A leader who was honest and sincere could provide the kind of leadership that the Foochows needed then. And it was the only way to go.

Rev. Hoover lived as a Foochow leader for thirty-two years along the Rejang River and died in Sibu. In his rich and endearing life time, he helped build 41 churches and 40 schools, all along the Rejang River. His heart was that of a true disciple.

His work was recognised by the then government and the third Rajah of Sarawak Vyner Brooke erected a copper tablet (monument) in remembrance of him:“The Rev J.M.Hoover arrived at Sibu in March, 1903 and was responsible for settling the first Foochow colony in the Rejang River. In 1904, His Highness Sir Charles Anthony Brooke G.C.M.G. Second Rajah of Sarawak, officially appointed him the head of all the Sarawak Foochows, entrusted him with their welfare and made him their official represantative in all their dealings with Government. From then until the day of his death on 11 Feb 1935 Mr Hoover loyally fulfilled this trust.”

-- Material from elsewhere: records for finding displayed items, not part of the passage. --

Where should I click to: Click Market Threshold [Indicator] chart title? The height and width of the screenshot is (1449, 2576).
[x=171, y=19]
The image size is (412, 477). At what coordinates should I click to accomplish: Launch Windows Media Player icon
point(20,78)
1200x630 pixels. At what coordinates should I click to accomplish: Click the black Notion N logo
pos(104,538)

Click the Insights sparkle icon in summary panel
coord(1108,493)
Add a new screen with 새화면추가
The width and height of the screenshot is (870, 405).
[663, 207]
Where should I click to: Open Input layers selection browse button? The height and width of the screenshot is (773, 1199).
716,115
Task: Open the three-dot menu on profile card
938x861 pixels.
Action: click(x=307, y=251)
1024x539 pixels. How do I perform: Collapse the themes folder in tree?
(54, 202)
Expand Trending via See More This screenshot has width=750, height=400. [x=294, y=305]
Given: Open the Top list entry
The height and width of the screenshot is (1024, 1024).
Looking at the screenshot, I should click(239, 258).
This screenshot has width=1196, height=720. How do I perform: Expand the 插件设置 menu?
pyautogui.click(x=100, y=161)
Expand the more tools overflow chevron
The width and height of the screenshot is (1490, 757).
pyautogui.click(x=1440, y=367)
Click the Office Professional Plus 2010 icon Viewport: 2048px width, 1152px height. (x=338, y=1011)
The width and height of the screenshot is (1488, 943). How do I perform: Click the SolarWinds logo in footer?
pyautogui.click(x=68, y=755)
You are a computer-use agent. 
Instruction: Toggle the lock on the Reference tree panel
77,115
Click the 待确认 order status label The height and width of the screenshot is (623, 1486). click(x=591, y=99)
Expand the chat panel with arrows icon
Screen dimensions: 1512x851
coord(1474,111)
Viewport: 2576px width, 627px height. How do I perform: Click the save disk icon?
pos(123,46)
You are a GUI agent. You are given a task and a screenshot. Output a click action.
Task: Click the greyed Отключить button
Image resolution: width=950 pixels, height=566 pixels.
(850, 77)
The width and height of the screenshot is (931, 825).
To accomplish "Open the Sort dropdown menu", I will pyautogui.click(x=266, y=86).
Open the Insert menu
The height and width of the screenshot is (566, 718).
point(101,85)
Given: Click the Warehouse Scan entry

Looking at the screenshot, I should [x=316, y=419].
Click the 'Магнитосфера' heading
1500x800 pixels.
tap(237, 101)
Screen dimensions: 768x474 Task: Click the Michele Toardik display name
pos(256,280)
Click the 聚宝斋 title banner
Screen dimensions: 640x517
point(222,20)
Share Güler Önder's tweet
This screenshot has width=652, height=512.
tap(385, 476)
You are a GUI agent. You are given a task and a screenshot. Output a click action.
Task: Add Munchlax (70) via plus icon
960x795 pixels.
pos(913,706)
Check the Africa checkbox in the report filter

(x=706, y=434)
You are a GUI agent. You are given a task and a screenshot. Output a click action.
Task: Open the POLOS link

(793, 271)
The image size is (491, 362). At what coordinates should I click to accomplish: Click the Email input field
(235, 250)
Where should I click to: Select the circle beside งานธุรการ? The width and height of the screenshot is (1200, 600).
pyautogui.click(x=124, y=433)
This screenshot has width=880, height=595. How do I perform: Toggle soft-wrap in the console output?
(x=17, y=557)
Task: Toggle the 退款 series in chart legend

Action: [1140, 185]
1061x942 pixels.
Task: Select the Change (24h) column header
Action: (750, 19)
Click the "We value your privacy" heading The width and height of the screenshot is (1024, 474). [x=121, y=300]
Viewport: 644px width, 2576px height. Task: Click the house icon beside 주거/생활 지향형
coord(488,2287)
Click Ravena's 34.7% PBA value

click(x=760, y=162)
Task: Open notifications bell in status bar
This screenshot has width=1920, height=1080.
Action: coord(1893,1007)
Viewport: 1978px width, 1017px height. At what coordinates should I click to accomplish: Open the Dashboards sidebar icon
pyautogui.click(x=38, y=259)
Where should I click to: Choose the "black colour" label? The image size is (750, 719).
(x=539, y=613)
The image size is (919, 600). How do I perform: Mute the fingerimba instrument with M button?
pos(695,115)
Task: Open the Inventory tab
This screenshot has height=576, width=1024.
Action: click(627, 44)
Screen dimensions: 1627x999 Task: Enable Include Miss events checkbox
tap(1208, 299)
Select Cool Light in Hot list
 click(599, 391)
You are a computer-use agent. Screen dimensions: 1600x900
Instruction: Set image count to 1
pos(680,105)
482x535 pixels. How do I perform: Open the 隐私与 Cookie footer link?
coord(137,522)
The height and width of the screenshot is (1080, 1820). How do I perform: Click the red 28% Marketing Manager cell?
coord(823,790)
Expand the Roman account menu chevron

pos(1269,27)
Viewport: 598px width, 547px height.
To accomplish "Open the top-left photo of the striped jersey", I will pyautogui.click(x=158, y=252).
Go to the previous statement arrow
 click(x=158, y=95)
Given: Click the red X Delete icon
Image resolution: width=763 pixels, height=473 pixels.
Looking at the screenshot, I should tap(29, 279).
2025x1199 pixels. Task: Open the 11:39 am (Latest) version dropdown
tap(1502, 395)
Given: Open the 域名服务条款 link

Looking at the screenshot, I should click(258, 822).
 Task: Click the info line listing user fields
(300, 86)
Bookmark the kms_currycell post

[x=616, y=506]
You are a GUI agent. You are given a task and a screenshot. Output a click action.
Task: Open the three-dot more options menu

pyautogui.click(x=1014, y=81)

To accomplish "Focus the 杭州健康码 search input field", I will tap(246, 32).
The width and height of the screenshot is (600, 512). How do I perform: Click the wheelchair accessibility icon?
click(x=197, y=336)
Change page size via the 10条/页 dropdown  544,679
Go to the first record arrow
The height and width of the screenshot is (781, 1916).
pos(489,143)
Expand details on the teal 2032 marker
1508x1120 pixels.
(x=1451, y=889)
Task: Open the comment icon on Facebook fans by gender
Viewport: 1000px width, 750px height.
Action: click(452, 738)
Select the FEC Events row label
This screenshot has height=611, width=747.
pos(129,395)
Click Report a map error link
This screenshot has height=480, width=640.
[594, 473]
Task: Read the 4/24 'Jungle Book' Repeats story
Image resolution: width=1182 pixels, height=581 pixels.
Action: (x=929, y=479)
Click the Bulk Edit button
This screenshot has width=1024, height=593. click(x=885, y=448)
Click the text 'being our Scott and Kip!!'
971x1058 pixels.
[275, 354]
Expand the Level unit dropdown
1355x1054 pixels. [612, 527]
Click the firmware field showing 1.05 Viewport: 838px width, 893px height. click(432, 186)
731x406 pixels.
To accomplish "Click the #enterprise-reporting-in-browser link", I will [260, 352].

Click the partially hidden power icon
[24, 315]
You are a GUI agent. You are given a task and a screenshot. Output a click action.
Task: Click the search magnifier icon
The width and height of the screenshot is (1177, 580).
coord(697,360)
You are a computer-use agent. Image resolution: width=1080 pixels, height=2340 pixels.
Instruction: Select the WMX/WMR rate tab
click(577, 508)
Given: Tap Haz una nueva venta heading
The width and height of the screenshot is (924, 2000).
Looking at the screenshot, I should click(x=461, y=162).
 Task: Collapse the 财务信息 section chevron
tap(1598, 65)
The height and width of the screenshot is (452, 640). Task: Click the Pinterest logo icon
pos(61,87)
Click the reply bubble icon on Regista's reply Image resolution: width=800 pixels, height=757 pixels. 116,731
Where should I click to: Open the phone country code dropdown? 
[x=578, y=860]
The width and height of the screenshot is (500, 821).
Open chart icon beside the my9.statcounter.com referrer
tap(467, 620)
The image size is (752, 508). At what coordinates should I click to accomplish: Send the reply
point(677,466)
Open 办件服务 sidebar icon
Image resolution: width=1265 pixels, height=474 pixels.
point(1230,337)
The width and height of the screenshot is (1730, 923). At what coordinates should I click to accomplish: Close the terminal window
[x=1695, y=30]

The Rev. James Hoover was a pioneer in many fields:he brought to Sibu the first batch of rubber seeds;he imported the first steamboat;he set up the first rice mill;he organized the first girl's school;he installed the first electricity generator;he set up the first agricultural school;he imported the first ice maker;he was the first to use the chain-saw;he introduced the use of wireless telegraph machine.

It is timely and only honorable that Sibu commemorates his contribution with a memorial park. This park is located at the estuary of Sungai Merah(which is now commissioned by the local government as a historical and cultural river.)where Rev. Hoover first set his feet on when he first arrived in Sarawak

A black marble wall recorded Rev. James Matthew Hoover’s life history in Chinese, English and Bahasa Malaysia.

Throughout the 50's,60's and 70's the people of Sibu were blessed by the education initiated by Rev Hoover through the Methodist Primary School which was erected with the help of finance from Americans who sponsored the project. The Hoover Building, The Masland Methodist Church and the Hoover House, now all gone physically, will forever remain in our minds.